Chapter 151 Mercy Has A Price.
Chapter 142
Rosa's POV
I stepped out of Jax's cottage quickly. I wasn't running. I refuse to call it that. But, my stride carried a sharp urgency, my heels struck the polished floor in crisp, echoing beats, a countdown no one else could hear.
My gaze slid down the corridor just as two guards rounded the corner at the far end.
Between them walked a smaller figure, head bowed, his wrist folded together.
Brielle.
My jaw tightened.
I pressed my lips together and kept walking.
Good girl, I thought. Keep your head down. Keep walking. Do not look back.
I had watched the whole thing unfold in that living room, Jax's face, the fire in his eyes, the way his voice had dropped to that terrifying quiet. And through all of it, Brielle had not broken. Not once. She had stood there in the middle of all that pressure, all that heat, all those eyes bearing down on her, and she had not cracked a single inch.
I had to admit something to myself as I walked.
I was impressed.
Deeply, genuinely impressed. And I was not a woman who was easily impressed.
I had worked with many wolves in my time. Clever ones, strong ones, ones who swore up and down that they were loyal and dedicated and would never fold no matter what came at them. And then the moment things got difficult , the moment someone like Jax looked at them with those cold, furious eyes, they folded like a piece of paper in the rain.
But Brielle?
Not even a tremor.
My goodness. I had never seen an omega with that kind of steel buried underneath such a quiet face. Not Freya. Not even close to Freya. And certainly not Lyra, that useless, self-righteous, question-asking, holier-than-every-wolf-who-has-ever-walked-this-earth Lyra, who could not follow a simple instruction without first holding it up to the light and examining it from seventeen different angles.
Brielle had followed every single instruction I gave her without a single unnecessary question. She had learned the script I handed her , the story about Theodore, the relationship between him and Brielle, how he had twisted and broken Brielle in the past. I had carefully used all these details from Brielle to come up with something that would forever damage Theodore and she had delivered it flawlessly. Like an actress who had been preparing for the role her entire life.
And for Theodore, I let his name sit in my mind for just a moment as I walked, and a slow, cold smile pulled at the corner of my mouth.
That foolish man had run away thinking he was escaping. Thinking that if he disappeared fast enough, the mess, the trauma he had put Brielle through in the past. What he didn't realize is that those things are coming to swallow him whole. He had no idea. He had absolutely no idea that he had not escaped anything. He had simply run straight into a path that I was already designing for him.
He had no idea that he may not step into this palace again. I would find that I find the right people, say the right words, move the right pieces , and Theodore would be handled long before his feet ever touched the soil of this pack again.
But that was a problem for later.
Right now I have something more important that demands my attention.
I looked for my bag and found it, tucked at my armpit. I could feel the weight pressed under my skin.
I made sure it was stashed with enough cash that can make someone lose their morality.
I had packed enough of it. They way a carpenter packs his tools for a specific jobs
I knew those guards at the prison would not bend easily. They were Jax's guards. They followed Jax's rules, and Jax's rules did not have exceptions. Since he is the king, everyone either one way or the other has sworn loyalty to the throne.
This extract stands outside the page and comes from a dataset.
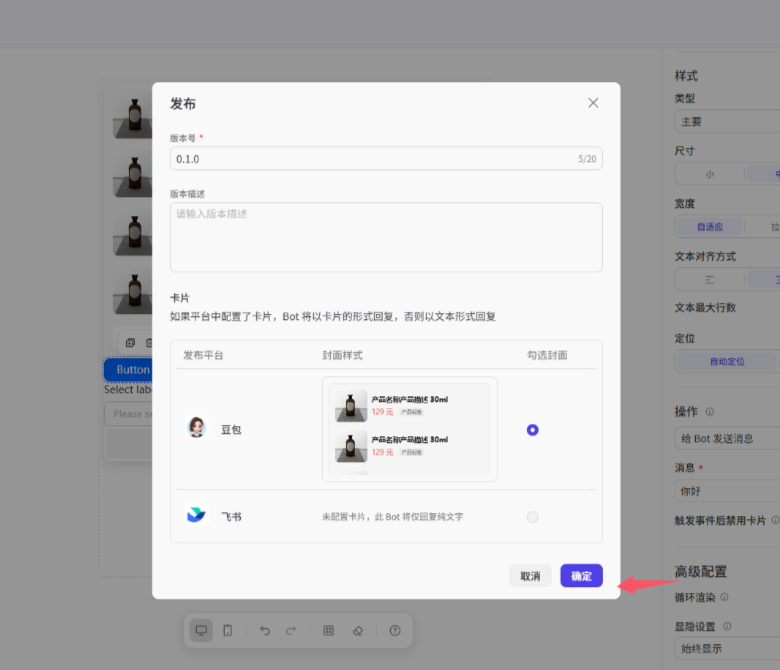
Task: Close the 发布 dialog with the X icon
Action: pyautogui.click(x=593, y=103)
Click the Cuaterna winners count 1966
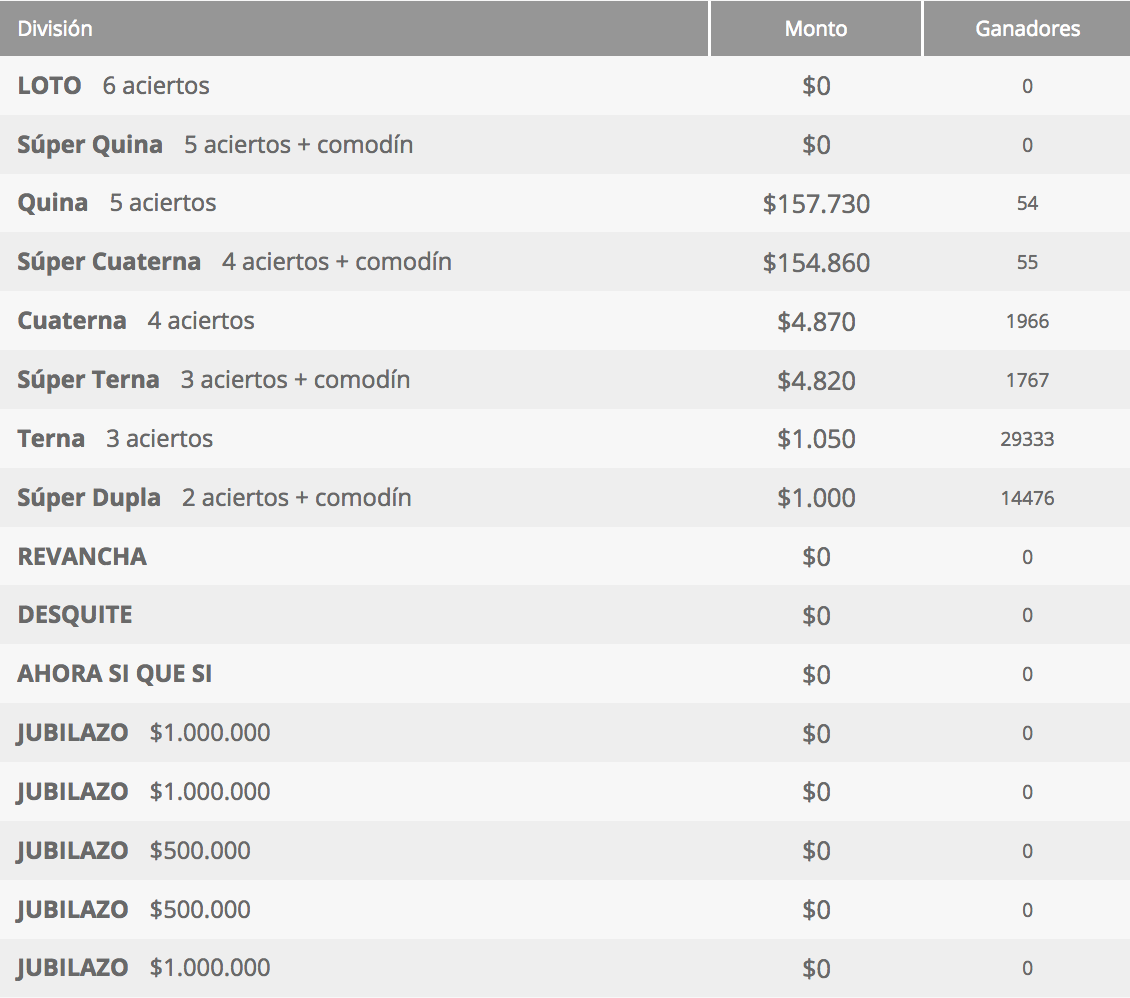 point(1027,321)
I was not naive enough to walk in there and simply ask them to be kind to Brielle out of the goodness of their hearts.
Kindness needed encouragement. I had learned that a long time ago.
But more than what Brielle needed to be kept in good condition. Not just alive, not just fed, but genuinely cared for. She had done her job perfectly, and I was not the kind of person who let a good soldier rot in uncomfortable circumstances while they waited for rescue. Brielle was my investment. And I took very good care of my investments.
The palace building crouched at the far end of the palace ground. It was built from heavy stones that seemed to swallow warmth.
The iron gates groaned whenever they shifted as though resentful of movement. Two guards shifted at attention outside. Chests lifted, faces carved in the same blank hardness shared by guards everywhere.
They straightened immediately when I approached them. Spines locked. Eyes shifted forward.
Good. Respect makes things easier.
One led me inside without demanding an explanation. A wise decision.
The air carried cold rocks and metals. My heels rang out from the corridor. Every step magnified by the walls.
I stopped before a thick wooden door and knocked. Then the door opened.
The office was modest but neat. A desk placed squarely at the center. A map hanging unevenly against the wall.
Behind the desk, stood a tall gaunt wolf, a heavy mustache that curled at the tips, rising towards the nose as if it defies gravity.
A long scar cut across his face, jagged unevenly, the mark of a fight that had not been gentle.
He had endured something brutal and walked away from it.
He studied me with cautious calculation, his gaze drifting once towards the door behind me as though he was assessing the escape route.
I pointed one finger at his chair.
"Sit down," I said pleasantly. "I am not here to waste your time."